__Exercise set__
• A. In the homework assignment text, condense the paragraph beginning "Note: When you describe an algorithm" into a short bulleted list that keeps its main points.
• B. Copy verbatim the part of the homework assignment text starting at "1. A directed" and ending at "from part B).".

__Extracted text__
____________

Homework Assignments

Note: When you describe an algorithm, do not just use code or pseudocode. Write in clear English paragraphs that describe the high-level strategy of your algorithm. Pictures are often very helpful. You may, of course, use pseudocode, but this is in addition to your English explanation not instead of it.

Homework 1

Due Thursday Wednesday, September 14

  1. A directed graph is acyclic if it has no cycles.
    1. Show that any acyclic graph has a source (a node with no incoming edges).
    2. Show that a graph with \(n\) nodes is acyclic if and only if its nodes can be numbered 1 to \(n\) so that all edges go from lower to higher numbers (use the property in part A repeatedly).
    3. Describe a polynomial-time algorithm that decides whether a graph is acyclic (use the idea from part B).
  2. Prove by induction on \(|x|\) that the following Turing machine computes the function \(f(x) = \sqcup x\), where \(x\) is a finite string of \(0\) and \(1\) characters. You may assume that the string \(x\) is followed by a space, i.e. the input to the machine is "\(\triangleright x \sqcup\)". $$ \Sigma = \{0, 1, \sqcup, \triangleright\} $$ $$ K = \{s, q, q_0, q_1\} $$
    \(\sigma\in\Sigma\) \(p\in K\) \(\delta(\sigma, p)\)
    \(0\)\(s\)\((0, s, \rightarrow)\)
    \(1\)\(s\)\((1, s, \rightarrow)\)
    \(\sqcup\)\(s\)\((\sqcup, q, \leftarrow)\)
    \(\triangleright\) \(s\) \((\triangleright, s, \rightarrow)\)
    \(0\)\(q\)\((\sqcup, q_0, \rightarrow)\)
    \(1\)\(q\)\((\sqcup, q_1, \rightarrow)\)

____________

__Given data__

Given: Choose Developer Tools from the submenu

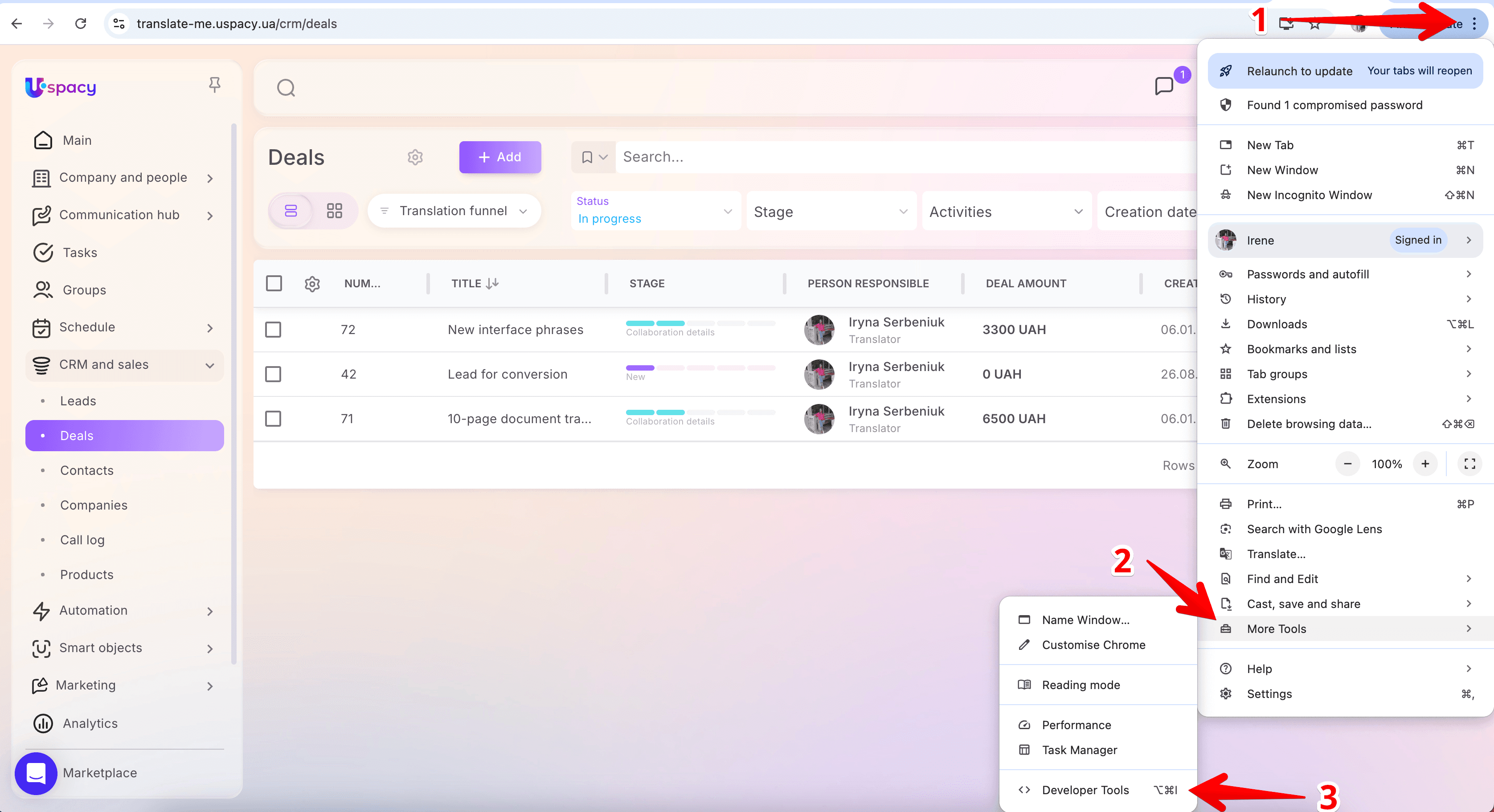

____________

__Written responses__
• A.
- Don't describe an algorithm with only code or pseudocode.
- Use clear English paragraphs that explain the algorithm's high-level strategy.
- Pictures often help.
- Pseudocode is allowed only as an addition to the English explanation, not as a replacement.

• B.
1. A directed graph is acyclic if it has no cycles.
    1. Show that any acyclic graph has a source (a node with no incoming edges).
    2. Show that a graph with \(n\) nodes is acyclic if and only if its nodes can be numbered 1 to \(n\) so that all edges go from lower to higher numbers (use the property in part A repeatedly).
    3. Describe a polynomial-time algorithm that decides whether a graph is acyclic (use the idea from part B).